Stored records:

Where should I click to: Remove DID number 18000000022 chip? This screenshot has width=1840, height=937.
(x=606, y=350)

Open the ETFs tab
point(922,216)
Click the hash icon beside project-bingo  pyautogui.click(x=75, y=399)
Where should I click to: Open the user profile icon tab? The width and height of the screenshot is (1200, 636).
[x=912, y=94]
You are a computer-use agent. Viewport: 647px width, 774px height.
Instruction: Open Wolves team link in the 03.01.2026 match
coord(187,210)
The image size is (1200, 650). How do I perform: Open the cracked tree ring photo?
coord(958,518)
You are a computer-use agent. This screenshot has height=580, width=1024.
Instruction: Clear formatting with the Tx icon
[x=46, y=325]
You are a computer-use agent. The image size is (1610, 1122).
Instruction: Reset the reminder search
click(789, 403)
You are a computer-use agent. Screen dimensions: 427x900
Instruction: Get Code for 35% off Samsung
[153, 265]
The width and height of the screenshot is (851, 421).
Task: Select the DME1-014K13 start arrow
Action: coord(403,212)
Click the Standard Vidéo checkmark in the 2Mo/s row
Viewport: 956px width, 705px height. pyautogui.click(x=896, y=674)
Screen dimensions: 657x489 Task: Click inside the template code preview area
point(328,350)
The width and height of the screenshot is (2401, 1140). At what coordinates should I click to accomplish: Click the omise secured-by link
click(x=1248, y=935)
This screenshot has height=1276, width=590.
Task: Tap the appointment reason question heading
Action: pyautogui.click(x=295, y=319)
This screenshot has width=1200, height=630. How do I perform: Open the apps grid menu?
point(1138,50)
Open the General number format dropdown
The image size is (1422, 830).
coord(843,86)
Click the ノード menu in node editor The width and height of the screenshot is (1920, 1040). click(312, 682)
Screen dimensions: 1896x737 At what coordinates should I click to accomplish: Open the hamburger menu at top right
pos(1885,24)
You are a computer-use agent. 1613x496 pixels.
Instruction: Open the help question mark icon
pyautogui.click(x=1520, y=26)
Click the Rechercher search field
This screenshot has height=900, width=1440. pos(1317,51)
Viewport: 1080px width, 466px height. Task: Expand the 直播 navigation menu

*Exercise prompt*. Output each entry precisely as given.

*Expected answer*.
Where should I click to: Remove DID number 18000000022 chip? This screenshot has width=1840, height=937.
(x=606, y=350)

Open the ETFs tab
point(922,216)
Click the hash icon beside project-bingo  pyautogui.click(x=75, y=399)
Where should I click to: Open the user profile icon tab? The width and height of the screenshot is (1200, 636).
[x=912, y=94]
You are a computer-use agent. Viewport: 647px width, 774px height.
Instruction: Open Wolves team link in the 03.01.2026 match
coord(187,210)
The image size is (1200, 650). How do I perform: Open the cracked tree ring photo?
coord(958,518)
You are a computer-use agent. This screenshot has height=580, width=1024.
Instruction: Clear formatting with the Tx icon
[x=46, y=325]
You are a computer-use agent. The image size is (1610, 1122).
Instruction: Reset the reminder search
click(789, 403)
You are a computer-use agent. Screen dimensions: 427x900
Instruction: Get Code for 35% off Samsung
[153, 265]
The width and height of the screenshot is (851, 421).
Task: Select the DME1-014K13 start arrow
Action: coord(403,212)
Click the Standard Vidéo checkmark in the 2Mo/s row
Viewport: 956px width, 705px height. pyautogui.click(x=896, y=674)
Screen dimensions: 657x489 Task: Click inside the template code preview area
point(328,350)
The width and height of the screenshot is (2401, 1140). At what coordinates should I click to accomplish: Click the omise secured-by link
click(x=1248, y=935)
This screenshot has height=1276, width=590.
Task: Tap the appointment reason question heading
Action: pyautogui.click(x=295, y=319)
This screenshot has width=1200, height=630. How do I perform: Open the apps grid menu?
point(1138,50)
Open the General number format dropdown
The image size is (1422, 830).
coord(843,86)
Click the ノード menu in node editor The width and height of the screenshot is (1920, 1040). click(312, 682)
Screen dimensions: 1896x737 At what coordinates should I click to accomplish: Open the hamburger menu at top right
pos(1885,24)
You are a computer-use agent. 1613x496 pixels.
Instruction: Open the help question mark icon
pyautogui.click(x=1520, y=26)
Click the Rechercher search field
This screenshot has height=900, width=1440. pos(1317,51)
Viewport: 1080px width, 466px height. Task: Expand the 直播 navigation menu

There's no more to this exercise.